Closed pdudenas closed 8 months ago
Image.energy is not strongly typed, is the problem. Within progress_apply
(just a souped-up apply
) if slicing directly on energy it's a float (may change with xarray version), if slicing on a multiindex that includes energy it's a DataArray
.
If you look at the analogous lines in the chunked-reduction-dev
branch, I might have fixed this while doing the Dask prototyping? I don't see a problem with the .ravel()[0]
solution per se, just worth keeping the if-else for edge cases. You can also get it out of a 0D array by casting to float which might be simpler. Maybe a better version would be to try to cast to float (handles case where it's 0D and where it already is a float) and then catch the resulting exception, warn, and use first value? THat still breaks if it's a Dask array where you have to .read()
it first but it is logically cleaner.
I'd also suggest copying the warning/guard I added over on chunked-reduction-dev
.
I'll have to try the chunked-reduction-dev
branch, but it does look like you fixed this issue there. Is there a remaining set of to-dos on that branch before merging?
I also have an issue with this. Is there any temporary hack that I should know about or is it on its way to getting fixed?
Actually I get this with the datatype being of numpy.float64. I can change the attribute energy to be a float though
Try installing the latest pre-production release with 'pip install -i https://test.pypi.org/simple --pre --upgrade pyhyperscattering' and see if that fixes it? What loader is being used to generate the data -- SST1RSoXSDB or something else?
I now get a different error. And yes this is SST1 RSoXS.
---------------------------------------------------------------------------
AttributeError Traceback (most recent call last)
File [~/programming/work/scicat_beamline/env/lib/python3.8/site-packages/PyHyperScattering/PFEnergySeriesIntegrator.py:45](https://file+.vscode-resource.vscode-cdn.net/home/j/programming/work/scicat_beamline/~/programming/work/scicat_beamline/env/lib/python3.8/site-packages/PyHyperScattering/PFEnergySeriesIntegrator.py:45), in PFEnergySeriesIntegrator.integrateSingleImage(self, img)
44 try:
---> 45 en = img.energy.values[0]
46 if len(img.energy)>1:
AttributeError: 'numpy.float64' object has no attribute 'values'
During handling of the above exception, another exception occurred:
IndexError Traceback (most recent call last)

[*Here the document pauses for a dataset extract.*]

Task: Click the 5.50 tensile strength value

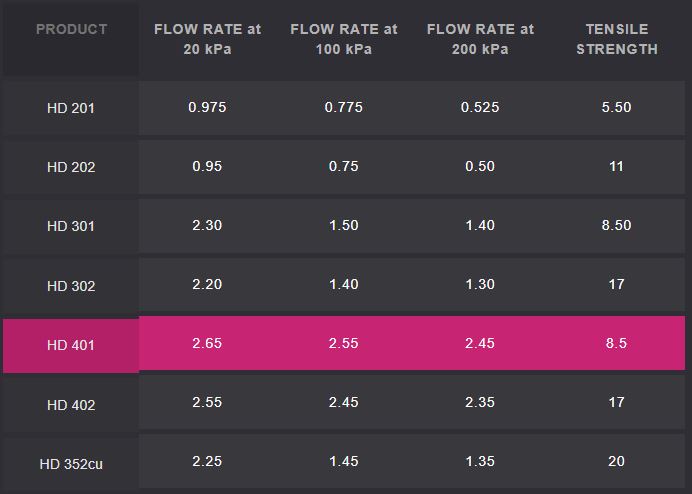Action: coord(616,107)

[/home/j/programming/work/scicat_beamline/SST1_PyHyperScattering.ipynb](https://file+.vscode-resource.vscode-cdn.net/home/j/programming/work/scicat_beamline/SST1_PyHyperScattering.ipynb) Cell 12 in ()

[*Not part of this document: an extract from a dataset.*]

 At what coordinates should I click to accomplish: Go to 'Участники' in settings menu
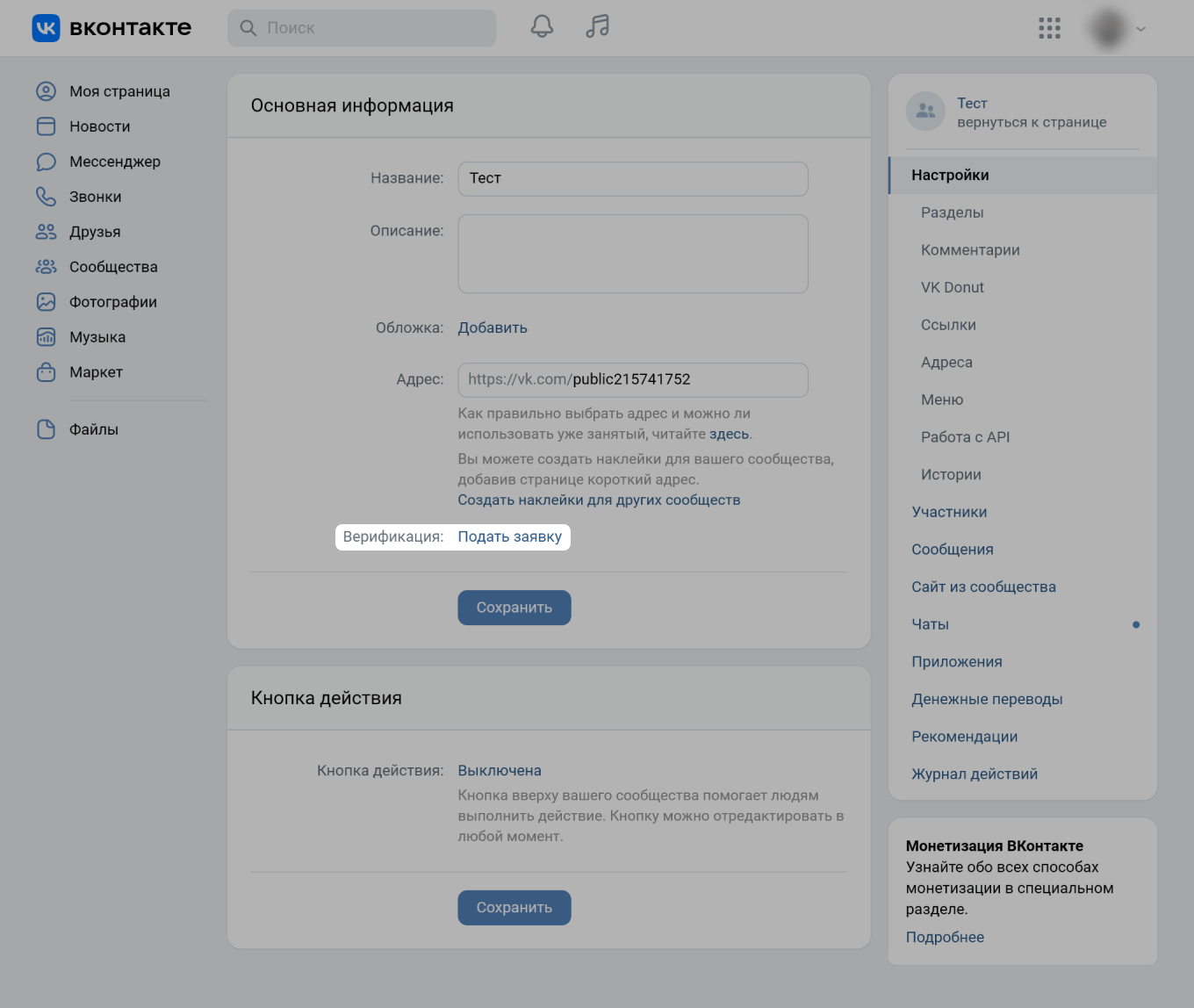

----> [1](vscode-notebook-cell:/home/j/programming/work/scicat_beamline/SST1_PyHyperScattering.ipynb#X14sZmlsZQ%3D%3D?line=0) integrated_data = integ.integrateSingleImage(data)
[3](vscode-notebook-cell:/home/j/programming/work/scicat_beamline/SST1_PyHyperScattering.ipynb#X14sZmlsZQ%3D%3D?line=2) # the way that PyHyperScattering handles the energy dimension[/axis](https://file+.vscode-resource.vscode-cdn.net/axis) is a pain, so we clean it up now
[4](vscode-notebook-cell:/home/j/programming/work/scicat_beamline/SST1_PyHyperScattering.ipynb#X14sZmlsZQ%3D%3D?line=3) integrated_data = integrated_data.unstack('system')
File [~/programming/work/scicat_beamline/env/lib/python3.8/site-packages/PyHyperScattering/PFEnergySeriesIntegrator.py:51](https://file+.vscode-resource.vscode-cdn.net/home/j/programming/work/scicat_beamline/~/programming/work/scicat_beamline/env/lib/python3.8/site-packages/PyHyperScattering/PFEnergySeriesIntegrator.py:51), in PFEnergySeriesIntegrator.integrateSingleImage(self, img)
49 en = float(img.energy)
50 except AttributeError:
---> 51 en = img.energy[0]
52 warnings.warn(f'Using the first energy value of {img.energy}, check that this is correct.',stacklevel=2)
53 else:
IndexError: invalid index to scalar variable.
It seems like it is not handling the type numpy.float64 properly. It is assuming that the energy attribute is an xarray.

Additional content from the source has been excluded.